Matteo Ricci : Le sage venu de l'Occident
de Vincent Cronin

critiqué par Saule, le 19 mai 2010
(Bruxelles - 59 ans)


La note:  étoiles
Un Jésuite en Chine
Matteo Ricci est né en 1552. Lorsqu'il est étudiant, très doué, il se sent appelé à rejoindre les jésuites, une compagnie récemment fondée. Il sera le premier européen à apprendre le Chinois, et à pénétrer dans l'empire du milieu. Grâce à sa science, - Ricci apporte avec lui les mathématiques modernes, l'astrologie, l'horlogerie,.. -, grâce à son profond respect de la culture Chinoise et son don à se faire des amis, Ricci va se lier d'amitié avec les plus grands lettrés Chinois et introduire ainsi le christianisme dans les hautes sphères du pays. Il sera aimé et respecté, et il sera même le premier européen à pénétrer dans la cité interdite.

Cet homme profondément intelligent avait compris le concept d'inculturation du Christianisme, qui ne sera exprimé officiellement que bien plus tard par le Vatican (bien trop tard en fait). Il faut dire que c'était la première fois qu'un évangélisateur était confronté à une société au moins aussi avancée que celle d'Occident. De plus, les Chinois, forts de leur science et de leur sagesse millénaire, n'avaient que le plus grand mépris pour les étrangers, assimilés à des "barbares". Imposer le christianisme par la force, comme ça avait été l'habitude jusqu'à présent, était donc hors de question. Surtout que les concepts étaient bien trop éloignés de l'entendement Chinois. Ricci va parvenir à relier le christianisme au confucianisme, qui est une sagesse (et pas une religion) en rien contradictoire avec le christianisme. Suite à son travail les conversions se chiffreront en centaines de milliers. Malheureusement, après sa mort, ce travail sera détruit par les franciscains et les dominicains, qui, à l'inverse de Ricci, refuseront les spécificités culturelles chinoises et tenteront d'imposer le rite occidental par la force (en particulier, ils convaincront Rome de déclarer le rite chinois du culte des ancêtres comme idolâtre). Suprême manque de respect, un évêque sera nommé qui ne parle que mal le Chinois et ignore la mentalité du pays.

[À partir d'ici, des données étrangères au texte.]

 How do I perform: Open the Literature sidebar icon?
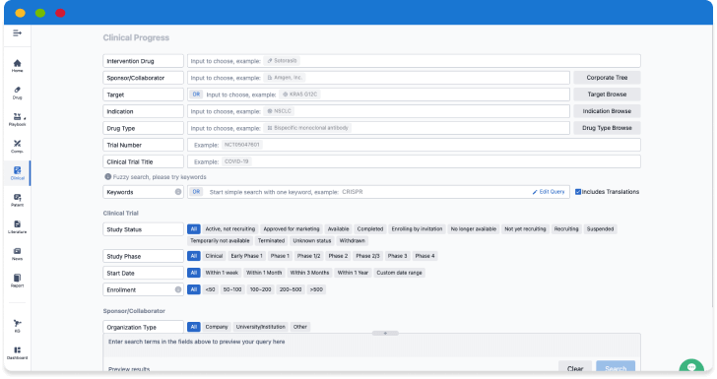17,227
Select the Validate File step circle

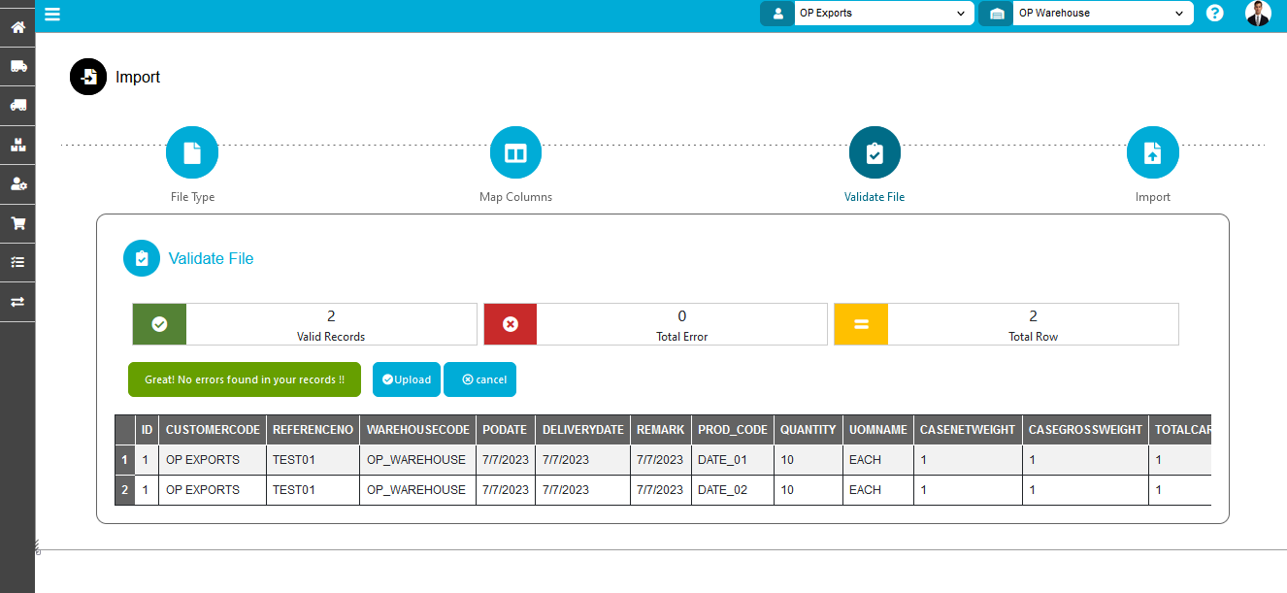(x=875, y=153)
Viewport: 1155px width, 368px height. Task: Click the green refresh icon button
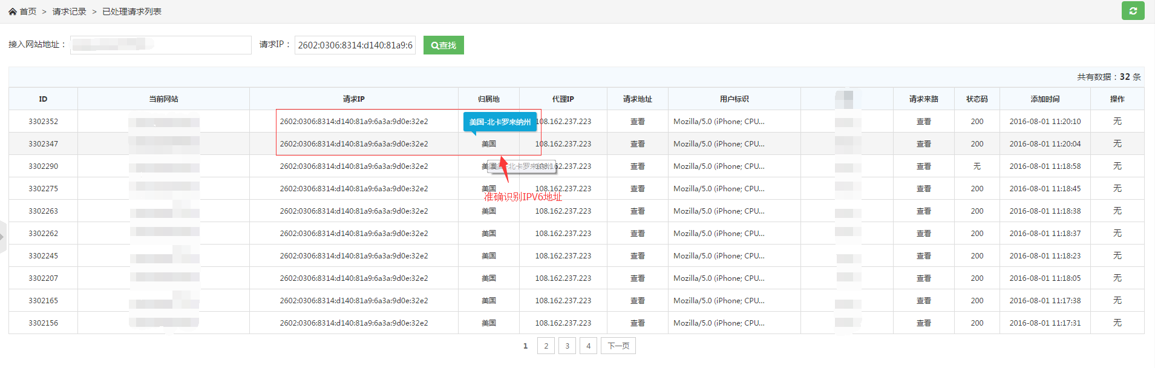click(1133, 11)
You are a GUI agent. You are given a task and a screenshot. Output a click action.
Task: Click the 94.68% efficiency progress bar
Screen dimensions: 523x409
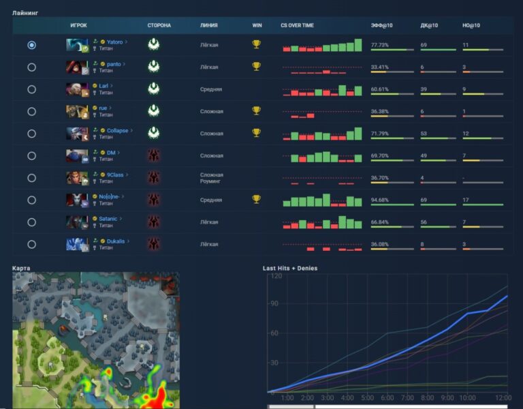click(x=392, y=205)
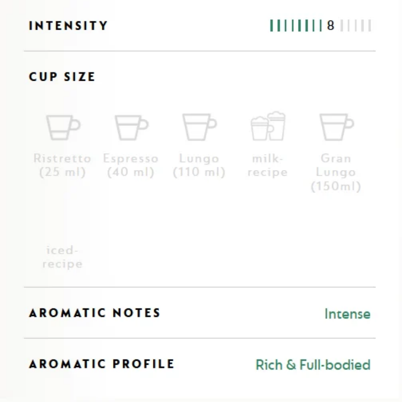Click the Gran Lungo (150ml) label
The height and width of the screenshot is (402, 402).
(x=336, y=172)
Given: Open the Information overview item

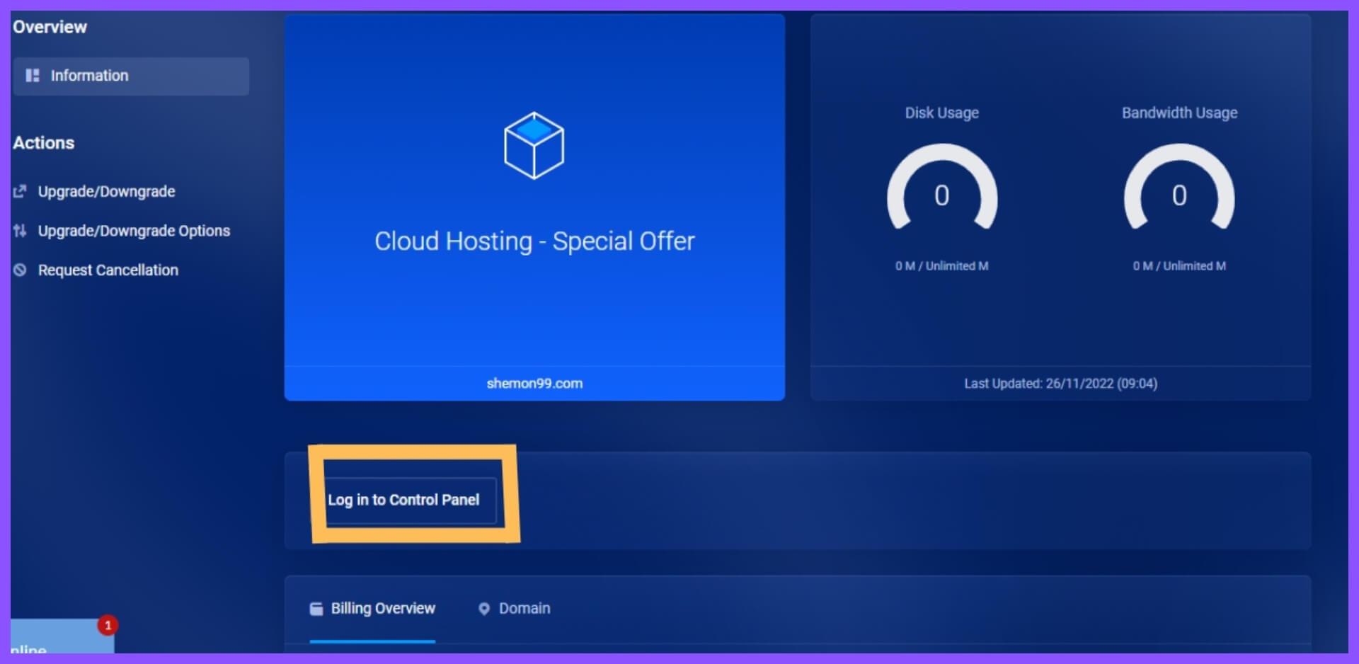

Ce livre est passionnant, même si on peut peut-être regretter qu'il n'y ait pas plus de souffle (il manque un peu une âme, j'ai trouvé). Mais on découvre un homme formidable, qui est célèbre en Chine, beaucoup plus qu'en Europe. On découvre aussi un continent qui à cette époque était totalement inconnu de l'Occident : en fait, on croyait à l'existence d'un autre continent, le Cathay, et c'est Ricci qui va faire le lien entre ce continent mythique et l'empire du milieu. La culture Chinoise est incroyablement compliquée, avec des politesses et des courbettes à n'en plus finir, avec un rapport au temps complètement différent du nôtre, et une sagesse millénaire. Ce qui est très surprenant aussi, c'est de constater comment une culture aussi raffinée pouvait en même temps être tellement cruelle.